--- begin Passage ---

Artificial Intelligence, Cloud, Mobile Devices and Networks
A key takeaway from Jeff Welser’s (Vice President and Lab Director, IBM Research) presentation is that we are creating data at twice the speed than bandwidth in our networks. Large parts of Big Data Analytics and Artificial Intelligence (AI) products and services today have been built using the resources of cloud computing. According to Craig Martell (Head of Science and Engineering, LinkedIn), Artificial Intelligence can be understood as programming plus statistics. Easily scalable cloud computing resources processing large data sets can lead to better and faster decisions and decisions that humans won’t have to make. One estimation from IBM shows that that daily data creation has increased to more than 2.5 Billion Gigabytes per day and that 90% of the data was generated in the past two years (https://www.flashmemorysummit.com/English/Collaterals/Proceedings/2017/20170809_FD21_IBM.pdf). We will see the amount of data increasing at an even faster speed in the near future. Craig Martell commented that having data means having power these days, whether in science or in business. The fastest growing source of data in the future will be sensor data from IoT connectivity. The following Forbes article gives a good roundup of numbers and market value from various sources regarding IoT: https://www.forbes.com/sites/louiscolumbus/2017/12/10/2017-roundup-of-internet-of-things-forecasts/#4e2c8ca51480. Here we can see the number of connected devices to increase to more than 30 Billion connected devices by 2020. With sensors prices having extremely fallen, we can expect every electronics product to be carrying sensors in the future, thus generating data and transmitting collected data. Having collected these vast amounts of data, the question arises where this data will be processed?

--- end Passage ---
--- begin Material ---

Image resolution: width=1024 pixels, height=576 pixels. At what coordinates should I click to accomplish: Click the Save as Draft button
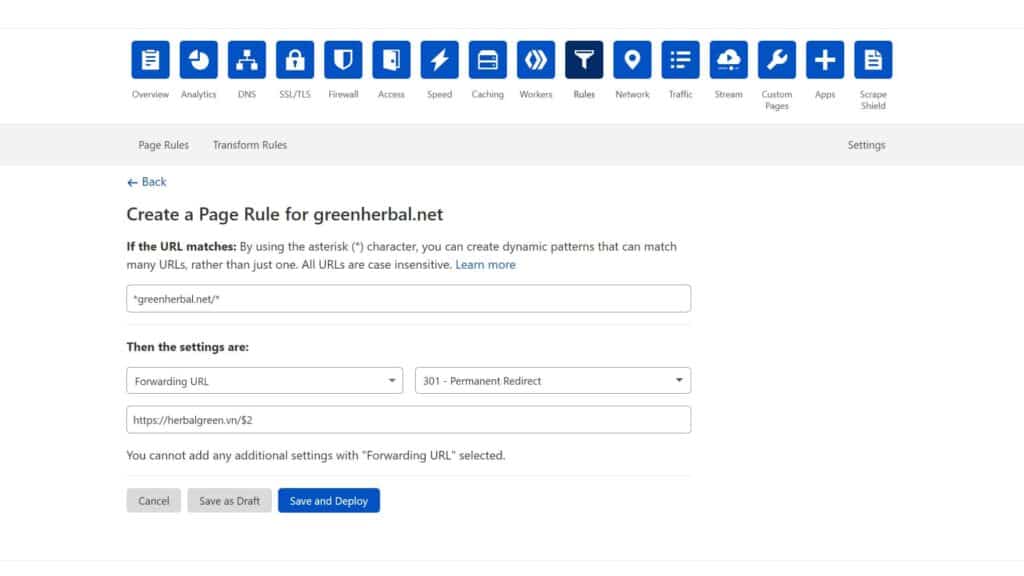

--- end Material ---

Problem set:
**A)** In the passage, how does Craig Martell describe Artificial Intelligence?
**B)** List the topics named in the passage's title line.
The material plays no part in what you are asked to do here.

Solutions:
**A)** As programming plus statistics.

**B)** Artificial Intelligence, Cloud, Mobile Devices, Networks